Here are 2 I’ve recently received
Now we know that the very first thing to do when we are trying to find out if an email is from a legitimate source is check the FROM address.
(Of course we always keep in mind that FROM addresses can be spoofed, right?)
Here are the 2 FROM addresses for the above emails
Can you tell which is legitimate? Knowing that emails from Walmart or Telus should have a @ walmart.com or @ telus.com (same origin emails) doesn’t help in the case of many legitimate surveys. As stated in the Telus email, companies often contract survey work out to companies who specialize in this kind of thing.
Neither of the above is from same origin but there are some clues in the emails themselves that hint which is legitimate and which is not.
- One says you’ve WON!* something, the other says you’ll be entered for a chance to win. Guess which is more likely to be legitimate.
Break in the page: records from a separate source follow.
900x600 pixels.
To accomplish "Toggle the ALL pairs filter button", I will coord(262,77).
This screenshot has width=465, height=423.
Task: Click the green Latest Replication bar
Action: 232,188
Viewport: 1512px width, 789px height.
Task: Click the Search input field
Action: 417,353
- One only offers links to click, the other offers a copy and paste option. Copy and paste allows you to see where the link actually goes. (of course we all hover over links to see where they point always in any case right?)
- We actually -are- a client of Telus. We/I don’t have any Walmart association (ask yourself “how did they get my email”)
So yes, the Telus email is legitimate. The Walmart one points to a malware exploit.
My advice is to ignore and delete survey requests from all senders.
*See Rule Of Exclamation Points In Email
Rule Of Exclamation Points In Email
The chances of a email being legitimate is inversely proportional to the number of exclamation marks it contains!!!